Heads could roll over a failure to fill five vacant garbage collection jobs, the Minister of Public Works warned yesterday.
Lieutenant-Colonel David Burch said that five new waste management staff approved in September were never recruited.
He said: “I’m sure you can imagine my frustration and anger at learning only recently that some four months later, that decision had not been acted upon.
“Rest assured we are investigating to ascertain the reason for this inordinate delay and the necessary corrective and/or disciplinary measures will be taken.”
Colonel Burch was speaking after he confirmed that the island-wide garbage collection crisis would not be fixed this week.
But he said that the five vacancies would be filled “immediately” from on-file applicants.
He added: “That review has commenced this morning with a view to fast-tracking the actual hiring.”
But Colonel Burch warned: “The bottom line is that things will not get better this week.”
He said there had been “an ever-increasing challenge” with staff and vehicles.
Colonel Burch explained: “A section that should have 54 staff and 19 serviceable vehicles has 40 staff and nine working vehicles, on average.”
He said: “Clearly this is not a situation that was created in the past six months.”
Colonel Burch added that last Friday — when collection was cancelled in the East End — 40 per cent of staff were “unavailable due to vacation, short and long-term illness and injuries”.
He was speaking a day after Chris Furbert, president of the Bermuda Industrial Union, said that garbage collectors had been on a work-to-rule since last Friday.

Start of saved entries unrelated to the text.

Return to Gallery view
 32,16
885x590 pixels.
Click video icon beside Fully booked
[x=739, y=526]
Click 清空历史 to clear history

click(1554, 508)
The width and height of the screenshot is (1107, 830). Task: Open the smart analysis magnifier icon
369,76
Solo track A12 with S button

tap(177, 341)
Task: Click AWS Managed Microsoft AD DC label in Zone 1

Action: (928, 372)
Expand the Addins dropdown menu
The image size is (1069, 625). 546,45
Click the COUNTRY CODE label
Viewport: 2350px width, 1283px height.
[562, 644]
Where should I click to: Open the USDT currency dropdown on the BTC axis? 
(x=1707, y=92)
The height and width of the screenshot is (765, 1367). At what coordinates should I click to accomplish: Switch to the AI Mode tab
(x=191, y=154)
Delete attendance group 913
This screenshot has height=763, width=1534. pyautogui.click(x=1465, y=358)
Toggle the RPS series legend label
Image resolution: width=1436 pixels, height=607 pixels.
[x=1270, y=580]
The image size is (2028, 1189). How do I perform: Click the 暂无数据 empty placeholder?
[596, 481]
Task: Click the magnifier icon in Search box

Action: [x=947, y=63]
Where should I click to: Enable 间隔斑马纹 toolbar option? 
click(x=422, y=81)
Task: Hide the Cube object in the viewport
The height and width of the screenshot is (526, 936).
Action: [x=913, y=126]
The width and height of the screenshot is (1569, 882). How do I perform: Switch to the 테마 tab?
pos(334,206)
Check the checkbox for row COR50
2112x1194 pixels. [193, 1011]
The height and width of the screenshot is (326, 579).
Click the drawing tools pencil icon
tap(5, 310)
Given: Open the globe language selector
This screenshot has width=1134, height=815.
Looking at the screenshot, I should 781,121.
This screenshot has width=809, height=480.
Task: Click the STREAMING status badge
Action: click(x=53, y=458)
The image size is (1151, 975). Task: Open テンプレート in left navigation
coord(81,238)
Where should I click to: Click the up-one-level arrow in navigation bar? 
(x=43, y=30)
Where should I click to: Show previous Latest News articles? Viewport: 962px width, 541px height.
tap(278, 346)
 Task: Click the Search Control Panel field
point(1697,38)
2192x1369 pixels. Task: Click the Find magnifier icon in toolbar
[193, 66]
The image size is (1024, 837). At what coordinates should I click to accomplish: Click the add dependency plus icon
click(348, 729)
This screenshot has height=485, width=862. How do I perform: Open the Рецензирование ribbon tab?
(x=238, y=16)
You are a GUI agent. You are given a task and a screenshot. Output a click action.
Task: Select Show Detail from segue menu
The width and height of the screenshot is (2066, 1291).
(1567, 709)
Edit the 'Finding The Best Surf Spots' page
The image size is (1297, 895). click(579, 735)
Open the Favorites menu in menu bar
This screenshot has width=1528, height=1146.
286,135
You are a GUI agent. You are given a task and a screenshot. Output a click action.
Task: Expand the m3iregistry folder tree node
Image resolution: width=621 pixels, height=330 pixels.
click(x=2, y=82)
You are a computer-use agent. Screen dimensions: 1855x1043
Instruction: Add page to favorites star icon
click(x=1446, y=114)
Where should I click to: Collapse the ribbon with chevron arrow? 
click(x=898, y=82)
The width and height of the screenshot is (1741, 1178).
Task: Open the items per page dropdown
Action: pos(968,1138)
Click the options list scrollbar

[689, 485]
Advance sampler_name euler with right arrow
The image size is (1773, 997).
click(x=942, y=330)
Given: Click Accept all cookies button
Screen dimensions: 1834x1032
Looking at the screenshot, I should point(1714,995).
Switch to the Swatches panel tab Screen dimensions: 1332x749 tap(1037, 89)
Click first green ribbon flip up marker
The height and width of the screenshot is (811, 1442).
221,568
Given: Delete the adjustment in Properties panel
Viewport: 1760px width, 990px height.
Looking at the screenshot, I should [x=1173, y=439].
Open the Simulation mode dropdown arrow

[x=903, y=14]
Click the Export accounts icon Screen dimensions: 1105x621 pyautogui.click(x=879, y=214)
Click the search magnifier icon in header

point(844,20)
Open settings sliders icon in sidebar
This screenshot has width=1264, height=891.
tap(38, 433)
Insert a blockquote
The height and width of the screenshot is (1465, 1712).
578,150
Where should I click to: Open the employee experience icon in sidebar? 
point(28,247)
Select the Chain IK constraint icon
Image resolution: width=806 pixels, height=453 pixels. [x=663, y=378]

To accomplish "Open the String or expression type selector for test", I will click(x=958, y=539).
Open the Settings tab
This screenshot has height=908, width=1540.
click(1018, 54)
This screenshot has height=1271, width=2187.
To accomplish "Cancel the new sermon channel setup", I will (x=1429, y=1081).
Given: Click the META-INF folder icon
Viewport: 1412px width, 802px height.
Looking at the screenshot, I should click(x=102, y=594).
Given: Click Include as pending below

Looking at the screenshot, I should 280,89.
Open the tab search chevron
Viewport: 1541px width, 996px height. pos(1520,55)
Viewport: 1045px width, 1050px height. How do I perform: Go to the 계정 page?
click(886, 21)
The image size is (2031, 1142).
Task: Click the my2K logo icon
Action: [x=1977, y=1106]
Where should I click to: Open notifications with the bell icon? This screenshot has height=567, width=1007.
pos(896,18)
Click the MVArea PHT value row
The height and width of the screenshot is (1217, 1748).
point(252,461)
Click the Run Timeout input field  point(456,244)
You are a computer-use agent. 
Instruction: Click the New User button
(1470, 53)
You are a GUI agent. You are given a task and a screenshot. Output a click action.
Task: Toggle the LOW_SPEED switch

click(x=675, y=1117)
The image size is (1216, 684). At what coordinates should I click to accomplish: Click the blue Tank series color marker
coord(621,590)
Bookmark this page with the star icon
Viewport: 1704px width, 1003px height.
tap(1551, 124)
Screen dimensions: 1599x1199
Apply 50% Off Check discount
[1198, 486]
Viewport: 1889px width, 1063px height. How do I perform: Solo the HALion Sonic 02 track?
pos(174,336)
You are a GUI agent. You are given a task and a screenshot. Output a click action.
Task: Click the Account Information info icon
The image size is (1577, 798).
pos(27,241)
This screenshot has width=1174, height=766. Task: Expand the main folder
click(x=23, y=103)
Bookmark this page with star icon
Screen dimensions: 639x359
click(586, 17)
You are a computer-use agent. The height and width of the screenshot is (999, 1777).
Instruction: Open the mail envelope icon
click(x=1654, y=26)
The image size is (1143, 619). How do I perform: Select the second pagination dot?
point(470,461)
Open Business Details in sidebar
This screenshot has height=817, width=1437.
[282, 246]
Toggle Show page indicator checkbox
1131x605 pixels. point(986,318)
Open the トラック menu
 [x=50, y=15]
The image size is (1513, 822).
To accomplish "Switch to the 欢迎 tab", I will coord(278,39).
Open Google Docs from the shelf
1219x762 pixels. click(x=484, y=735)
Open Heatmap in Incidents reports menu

Mr Furbert said industrial action was taken amid worker concerns over the lack of staffing and trash trucks.
According to the Ministry of Public Works, workers have continued collecting trash but are not working overtime.
Colonel Burch added that a previous early retirement offer, a hiring freeze, poor planning and budget reductions had all contributed to the collection problem.
He added that any need for more staff to bring the numbers up to 54 would be monitored.
Colonel Burch said overtime for mechanics had been approved last week to try and get broken-down trucks back on the road.
The minister met Mr Furbert yesterday in an attempt to resolve the work-to-rule.
He said: “We are optimistic that the issues can be resolved by the end of this week.”
Colonel Burch said he would look at the short-term use of private collection trucks to deal with piled-up trash.
But he added: “Obviously, there are ramifications. One of the challenges with doing that, is that you have to get union buy-in.”
Colonel Burch said people should “take some pride in our own neighbourhoods” in the meantime.
He explained: “We as a people — all of us — must do better.
“I’d like to take this opportunity to remind the general public to be more aware of what they put in their trash and always remember that the collection is made by hard-working staff that deserve respect.”